Spinal Stenosis, Spondylolisthesis and Percutaneous Treatment of Synovial Cysts of the Lumbar Facet Joint 2004

Solsberg, Murray, M.D.

Percutaneous techniques are effective in the conservative management of patients with radiculopathy and a synovial cyst of the facet joint. The purpose of this study was to compare the outcome of patients with and without spinal stenosis and/or spondylolisthesis treated with fluoroscopically guided synovial cyst rupture.

Methods and Materials:
38 patients with synovial cysts of the lumbar facet joints treated at our facility between 1999 and 2003 were contacted by telephone in November and December 2003. The patient's current pain level, limitations of daily activities and additional surgical and conservative treatments were recorded. Immediate pre and post procedure vis ual pain analog diagrams and scores were completed at the time of the procedure also. We also contacted each patient at 48 hours post procedure and noted the pain level. The demographics and pain responses were then analyzed. The chart, MRI and fluoroscopic images were also reviewed and the size and location of the facet cyst was noted. The spinal canal was measured on a workstation. Spinal stenosis was graded as: Normal (AP dimension >12mm cross sectional area > 100 mm2), Mild Relative (ap dimension>12 mm, cross sectional area >100, triangular shape of central canal, no thecal sac compression), Moderate Relative (thecal sac is effaced but cross sectional area > 100 mm2), and Absolute Severe (cross sectional area <100 mm2 and thecal sac compressed ap dimension less than 11 mm) spinal stenosis. Spondylisthesis was measured.
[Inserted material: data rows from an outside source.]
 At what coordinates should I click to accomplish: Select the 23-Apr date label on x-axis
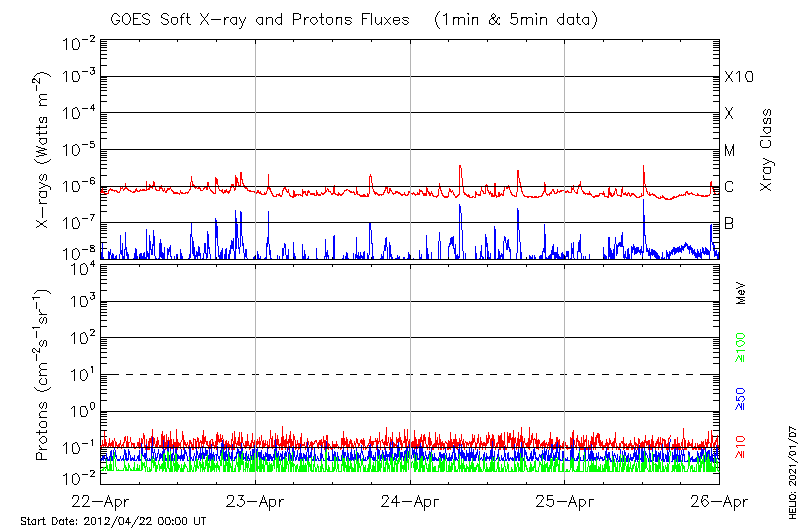click(x=255, y=501)
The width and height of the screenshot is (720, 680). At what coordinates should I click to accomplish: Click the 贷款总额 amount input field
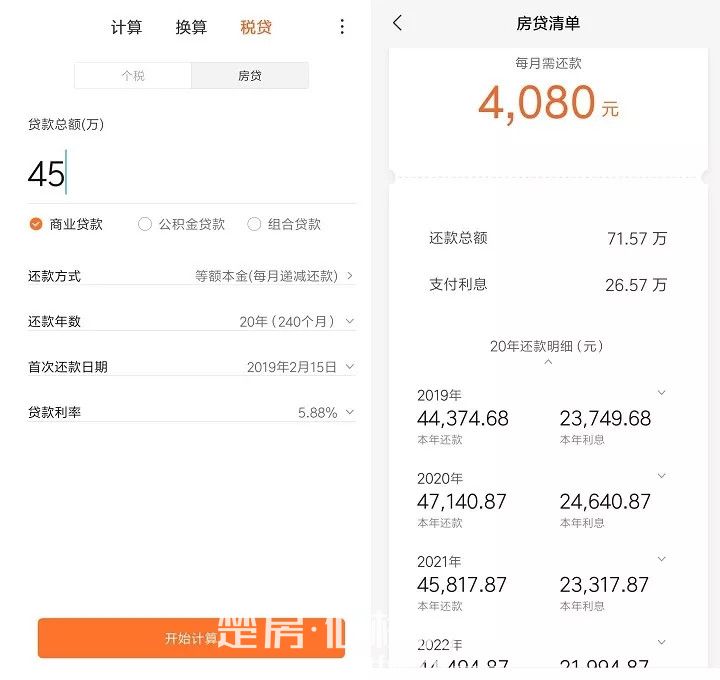(x=190, y=175)
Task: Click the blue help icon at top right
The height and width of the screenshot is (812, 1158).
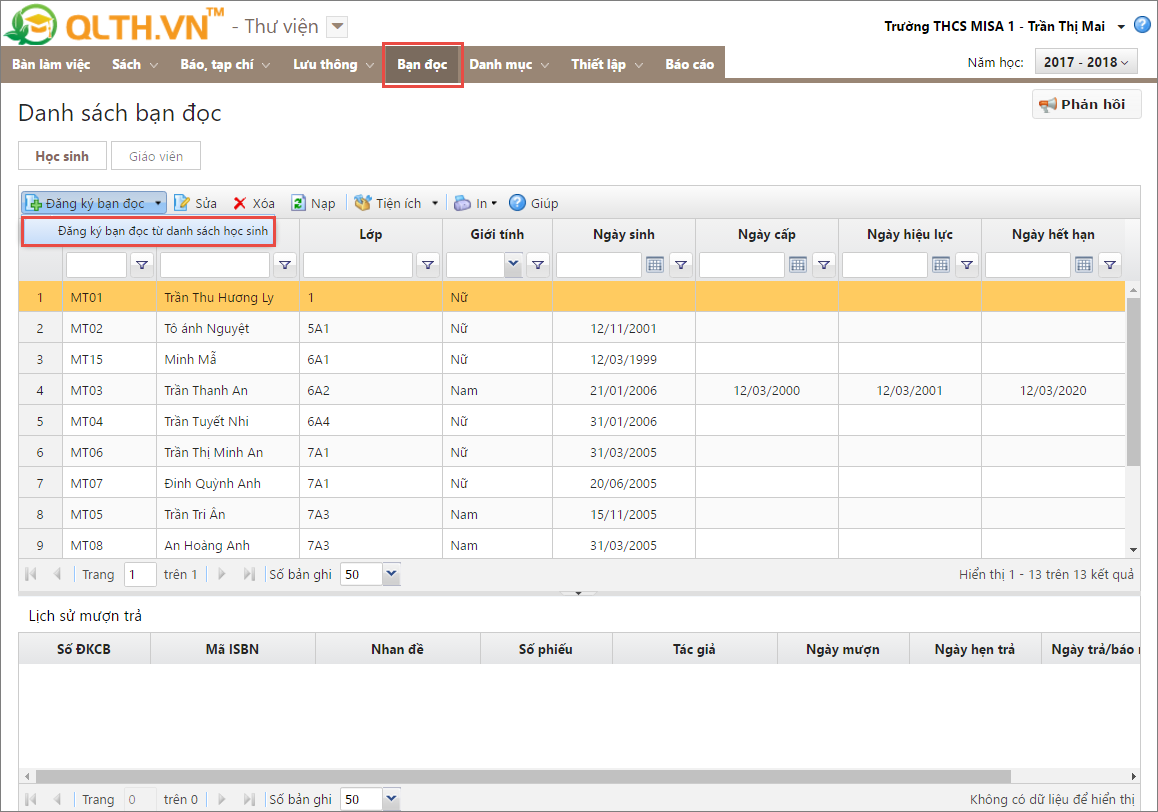Action: coord(1142,25)
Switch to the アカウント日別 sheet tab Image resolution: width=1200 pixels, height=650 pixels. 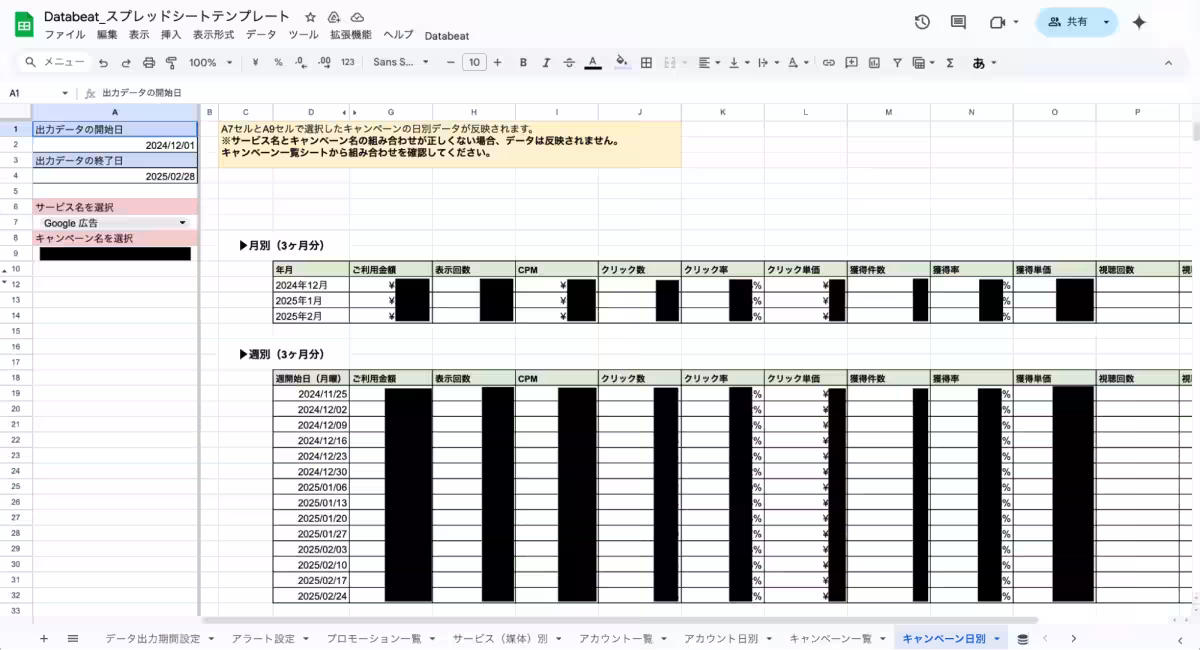point(721,638)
The average time of follow-up was 20 months (range 3-42). 20 patients had no residual back pain or radiculopathy. Only one patient in this group had severe spinal stenosis (Area = 75 mm2). Two patients in this group had spondylolisthesis >2 mm (2 and 7 mm respectively). In four other patients, the radiculopathy was resolved but they still had back pain. In this group one patient had severe stenosis (70 mm2 area) and no patient had spondylolisthesis over 2 mm. Six patients had no improvement post procedure and one patient had spinal stenosis (75 mm2) but none of the patients in this group underwent surgery. Eight patients had no improvement and had surgery. In the surgical group, four patients had spinal stenosis (50, 70, 75, 85 mm2 respectively) and three patients had spondylolisthesis (4, 6, 7 mm respectively). Probability of distribution for the surgical group versus the successfully treated radiculopathy group were significantly different (p <.05 (p=.00862)Fisher's exact test) for spinal stenosis but not for (p >.05 (p=.09)) spondylolisthesis.
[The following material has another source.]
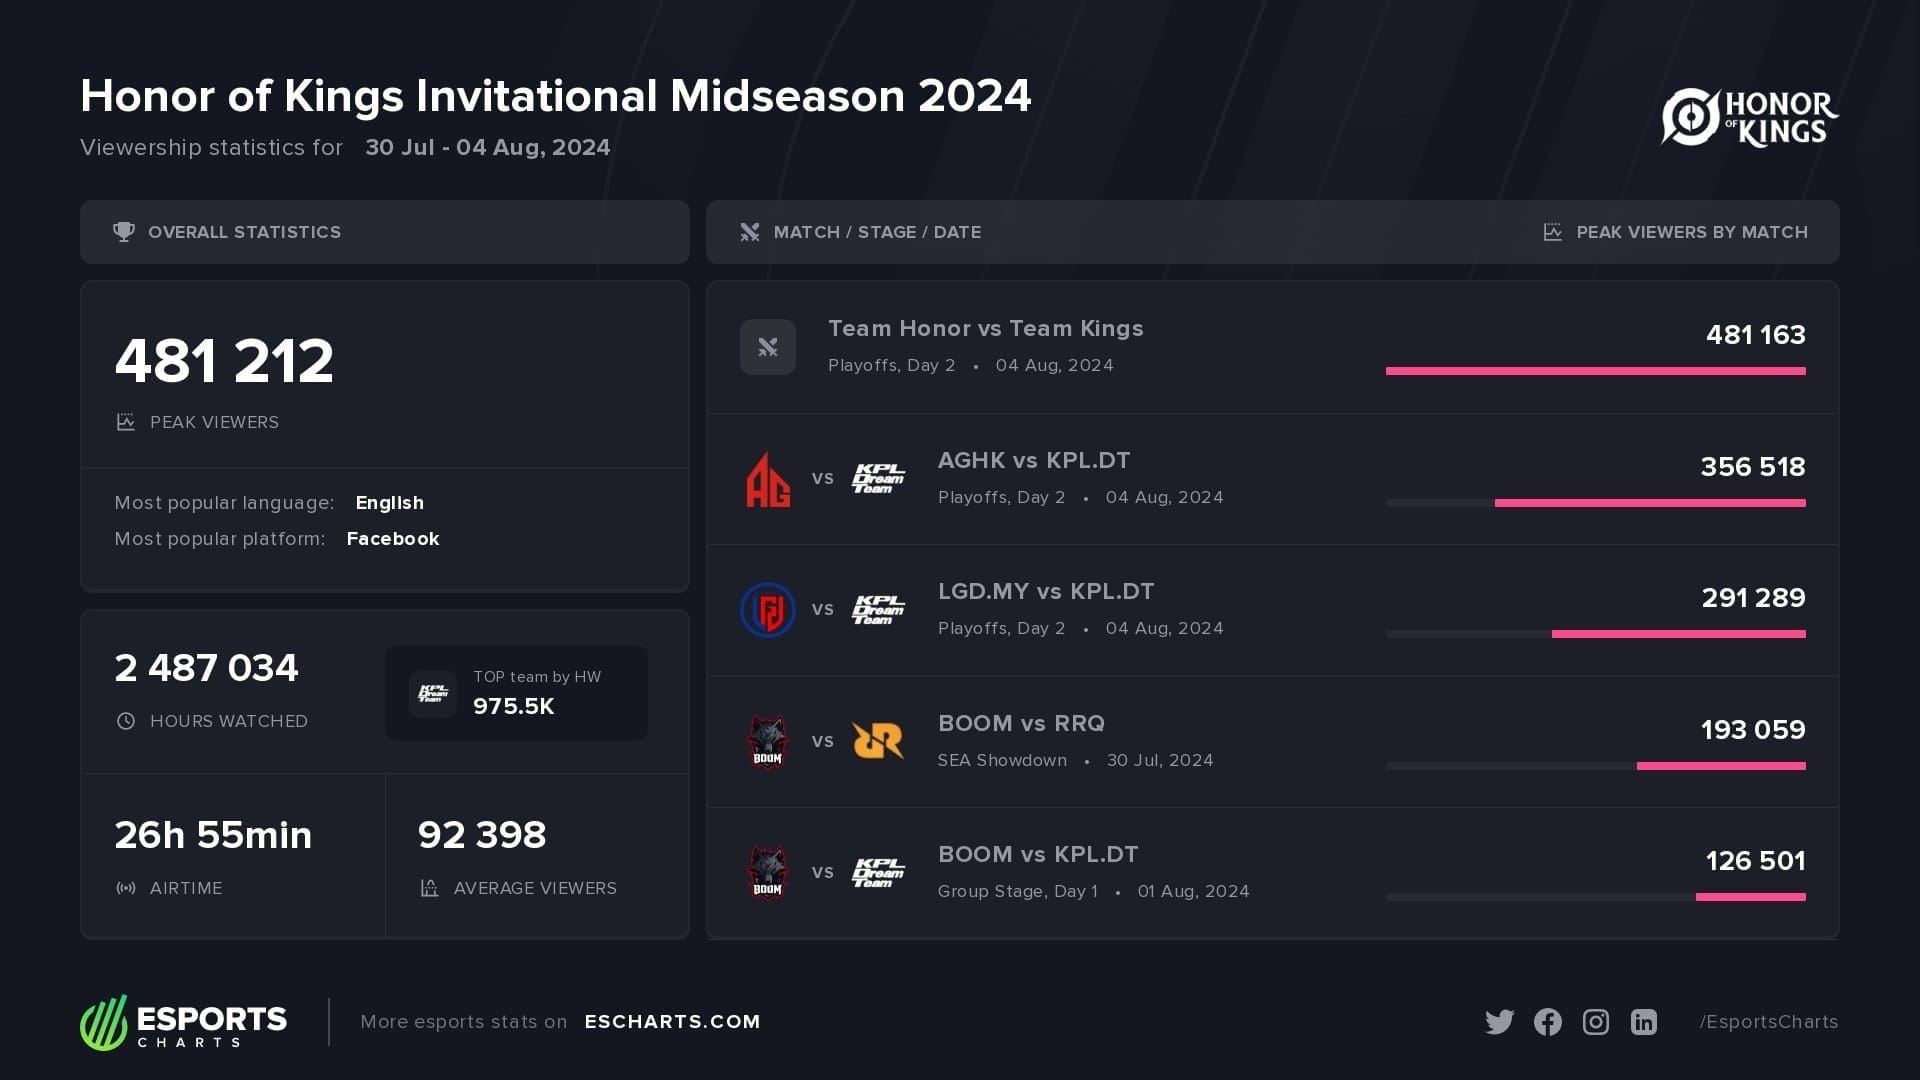
Task: Click the BOOM vs RRQ viewers bar
Action: 1720,766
In our study, patients without spinal stenosis had better pain relief after percutaneous facet therapy. Patients with severe spinal stenosis and a synovial cyst frequently required surgery. There was no significant difference between the surgical and conservative therapy group in the incidence of spondylolisthesis but this patient group was small. Patients with spinal stenosis contemplating percutaneous therapy of a synovial cyst should be counseled about realistic expected outcomes.